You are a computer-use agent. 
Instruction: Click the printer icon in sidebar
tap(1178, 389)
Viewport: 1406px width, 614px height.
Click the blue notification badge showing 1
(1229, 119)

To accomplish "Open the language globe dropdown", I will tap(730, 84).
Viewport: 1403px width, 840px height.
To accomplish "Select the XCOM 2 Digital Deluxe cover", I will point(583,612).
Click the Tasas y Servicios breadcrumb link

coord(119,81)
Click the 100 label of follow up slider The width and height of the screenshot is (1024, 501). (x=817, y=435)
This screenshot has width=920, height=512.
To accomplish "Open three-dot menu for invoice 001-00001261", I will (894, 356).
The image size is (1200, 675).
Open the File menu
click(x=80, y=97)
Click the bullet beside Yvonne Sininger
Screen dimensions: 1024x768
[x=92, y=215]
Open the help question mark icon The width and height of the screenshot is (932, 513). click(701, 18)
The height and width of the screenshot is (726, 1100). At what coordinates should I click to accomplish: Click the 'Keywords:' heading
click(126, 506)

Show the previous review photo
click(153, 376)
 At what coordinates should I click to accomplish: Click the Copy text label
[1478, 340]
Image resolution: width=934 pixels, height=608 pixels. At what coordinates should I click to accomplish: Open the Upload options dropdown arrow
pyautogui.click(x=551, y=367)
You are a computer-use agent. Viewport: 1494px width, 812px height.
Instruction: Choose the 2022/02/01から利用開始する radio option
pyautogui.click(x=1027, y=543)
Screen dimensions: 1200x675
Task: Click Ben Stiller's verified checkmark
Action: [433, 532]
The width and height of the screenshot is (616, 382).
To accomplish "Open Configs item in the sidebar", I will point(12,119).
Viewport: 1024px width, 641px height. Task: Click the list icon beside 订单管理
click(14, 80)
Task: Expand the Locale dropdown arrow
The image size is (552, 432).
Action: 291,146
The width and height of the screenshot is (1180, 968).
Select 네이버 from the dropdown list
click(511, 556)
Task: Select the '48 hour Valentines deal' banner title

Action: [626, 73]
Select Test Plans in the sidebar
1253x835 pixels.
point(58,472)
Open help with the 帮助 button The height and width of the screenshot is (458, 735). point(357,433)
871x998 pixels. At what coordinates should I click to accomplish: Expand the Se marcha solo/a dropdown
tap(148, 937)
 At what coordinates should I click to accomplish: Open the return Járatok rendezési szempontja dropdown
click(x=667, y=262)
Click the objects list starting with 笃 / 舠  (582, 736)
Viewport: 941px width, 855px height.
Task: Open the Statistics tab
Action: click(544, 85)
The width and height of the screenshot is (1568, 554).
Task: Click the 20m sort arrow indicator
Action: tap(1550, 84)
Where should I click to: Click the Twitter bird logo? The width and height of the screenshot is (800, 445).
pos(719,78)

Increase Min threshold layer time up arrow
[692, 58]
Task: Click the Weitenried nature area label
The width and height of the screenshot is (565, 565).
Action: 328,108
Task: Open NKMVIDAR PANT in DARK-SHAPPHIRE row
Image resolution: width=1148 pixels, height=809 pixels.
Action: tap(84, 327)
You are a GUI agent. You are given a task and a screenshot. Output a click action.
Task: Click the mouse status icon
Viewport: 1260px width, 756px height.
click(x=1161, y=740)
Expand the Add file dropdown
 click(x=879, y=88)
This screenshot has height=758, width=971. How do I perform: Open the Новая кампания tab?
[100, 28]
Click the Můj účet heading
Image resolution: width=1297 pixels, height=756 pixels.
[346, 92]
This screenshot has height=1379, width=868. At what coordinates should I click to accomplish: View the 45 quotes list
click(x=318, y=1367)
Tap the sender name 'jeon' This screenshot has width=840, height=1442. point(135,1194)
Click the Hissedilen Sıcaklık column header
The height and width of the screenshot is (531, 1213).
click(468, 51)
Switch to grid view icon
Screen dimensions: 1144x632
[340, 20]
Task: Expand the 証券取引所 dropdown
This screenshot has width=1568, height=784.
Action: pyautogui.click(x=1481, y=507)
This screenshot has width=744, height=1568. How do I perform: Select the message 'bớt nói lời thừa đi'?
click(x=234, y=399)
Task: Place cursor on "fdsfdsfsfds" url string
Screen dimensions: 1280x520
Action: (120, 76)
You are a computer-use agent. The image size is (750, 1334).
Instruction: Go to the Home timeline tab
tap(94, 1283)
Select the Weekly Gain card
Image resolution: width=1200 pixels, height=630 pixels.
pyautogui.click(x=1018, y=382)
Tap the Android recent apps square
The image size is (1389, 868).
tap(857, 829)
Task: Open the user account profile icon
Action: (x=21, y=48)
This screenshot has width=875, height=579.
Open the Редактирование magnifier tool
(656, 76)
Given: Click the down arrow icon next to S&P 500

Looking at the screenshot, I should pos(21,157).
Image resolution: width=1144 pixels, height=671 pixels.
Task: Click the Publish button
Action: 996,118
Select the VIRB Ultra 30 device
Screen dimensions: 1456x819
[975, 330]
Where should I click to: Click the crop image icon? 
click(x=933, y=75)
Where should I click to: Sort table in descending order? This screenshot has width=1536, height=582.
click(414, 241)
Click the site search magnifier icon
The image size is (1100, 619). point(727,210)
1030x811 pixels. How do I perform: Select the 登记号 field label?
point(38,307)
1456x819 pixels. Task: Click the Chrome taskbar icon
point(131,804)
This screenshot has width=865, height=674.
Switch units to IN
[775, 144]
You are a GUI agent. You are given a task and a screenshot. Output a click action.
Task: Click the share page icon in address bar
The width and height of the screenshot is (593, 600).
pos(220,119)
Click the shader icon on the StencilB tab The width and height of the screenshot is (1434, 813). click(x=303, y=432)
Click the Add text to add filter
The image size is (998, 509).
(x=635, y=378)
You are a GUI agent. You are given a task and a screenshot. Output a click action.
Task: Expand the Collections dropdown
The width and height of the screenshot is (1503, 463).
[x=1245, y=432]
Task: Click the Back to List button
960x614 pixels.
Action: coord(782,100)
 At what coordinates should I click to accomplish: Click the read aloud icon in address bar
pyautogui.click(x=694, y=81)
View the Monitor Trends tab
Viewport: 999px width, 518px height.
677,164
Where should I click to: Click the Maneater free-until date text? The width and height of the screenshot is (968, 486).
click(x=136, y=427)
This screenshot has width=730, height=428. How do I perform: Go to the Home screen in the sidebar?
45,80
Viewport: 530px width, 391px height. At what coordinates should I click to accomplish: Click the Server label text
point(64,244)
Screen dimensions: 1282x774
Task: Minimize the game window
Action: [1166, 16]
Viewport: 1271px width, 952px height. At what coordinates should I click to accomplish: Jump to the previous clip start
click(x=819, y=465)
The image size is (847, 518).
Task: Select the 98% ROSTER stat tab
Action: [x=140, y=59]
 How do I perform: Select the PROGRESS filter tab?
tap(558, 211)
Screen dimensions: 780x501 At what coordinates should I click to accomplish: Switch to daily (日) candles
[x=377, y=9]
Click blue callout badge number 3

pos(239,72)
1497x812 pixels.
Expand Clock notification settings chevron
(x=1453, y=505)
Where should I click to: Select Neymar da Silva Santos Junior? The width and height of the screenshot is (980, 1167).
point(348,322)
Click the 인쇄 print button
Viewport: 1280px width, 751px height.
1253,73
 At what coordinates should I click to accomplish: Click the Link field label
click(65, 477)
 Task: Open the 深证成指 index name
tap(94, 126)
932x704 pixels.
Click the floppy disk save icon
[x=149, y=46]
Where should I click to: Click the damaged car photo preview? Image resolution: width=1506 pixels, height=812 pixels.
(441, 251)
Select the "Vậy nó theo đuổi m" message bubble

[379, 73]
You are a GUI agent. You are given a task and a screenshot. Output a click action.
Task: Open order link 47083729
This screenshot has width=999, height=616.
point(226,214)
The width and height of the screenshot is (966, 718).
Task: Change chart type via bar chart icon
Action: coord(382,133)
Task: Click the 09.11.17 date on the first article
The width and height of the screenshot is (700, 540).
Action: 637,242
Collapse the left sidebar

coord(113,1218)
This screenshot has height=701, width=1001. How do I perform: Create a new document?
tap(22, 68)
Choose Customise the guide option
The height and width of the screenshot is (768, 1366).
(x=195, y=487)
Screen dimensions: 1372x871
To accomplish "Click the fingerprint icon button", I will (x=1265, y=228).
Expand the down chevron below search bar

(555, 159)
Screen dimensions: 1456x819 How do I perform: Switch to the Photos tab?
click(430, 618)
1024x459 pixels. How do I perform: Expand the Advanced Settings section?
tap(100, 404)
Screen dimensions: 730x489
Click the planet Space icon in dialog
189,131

◆ Work to complete:
Word for word, repeat the lines from the one holding "Where should I click to: Select" through the last line of the entries, both included.

◆ Completed exercise:
Where should I click to: Select Neymar da Silva Santos Junior? The width and height of the screenshot is (980, 1167).
point(348,322)
Click the 인쇄 print button
Viewport: 1280px width, 751px height.
1253,73
 At what coordinates should I click to accomplish: Click the Link field label
click(65, 477)
 Task: Open the 深证成指 index name
tap(94, 126)
932x704 pixels.
Click the floppy disk save icon
[x=149, y=46]
Where should I click to: Click the damaged car photo preview? Image resolution: width=1506 pixels, height=812 pixels.
(441, 251)
Select the "Vậy nó theo đuổi m" message bubble

[379, 73]
You are a GUI agent. You are given a task and a screenshot. Output a click action.
Task: Open order link 47083729
This screenshot has width=999, height=616.
point(226,214)
The width and height of the screenshot is (966, 718).
Task: Change chart type via bar chart icon
Action: coord(382,133)
Task: Click the 09.11.17 date on the first article
The width and height of the screenshot is (700, 540).
Action: 637,242
Collapse the left sidebar

coord(113,1218)
This screenshot has height=701, width=1001. How do I perform: Create a new document?
tap(22, 68)
Choose Customise the guide option
The height and width of the screenshot is (768, 1366).
(x=195, y=487)
Screen dimensions: 1372x871
To accomplish "Click the fingerprint icon button", I will (x=1265, y=228).
Expand the down chevron below search bar

(555, 159)
Screen dimensions: 1456x819 How do I perform: Switch to the Photos tab?
click(430, 618)
1024x459 pixels. How do I perform: Expand the Advanced Settings section?
tap(100, 404)
Screen dimensions: 730x489
Click the planet Space icon in dialog
189,131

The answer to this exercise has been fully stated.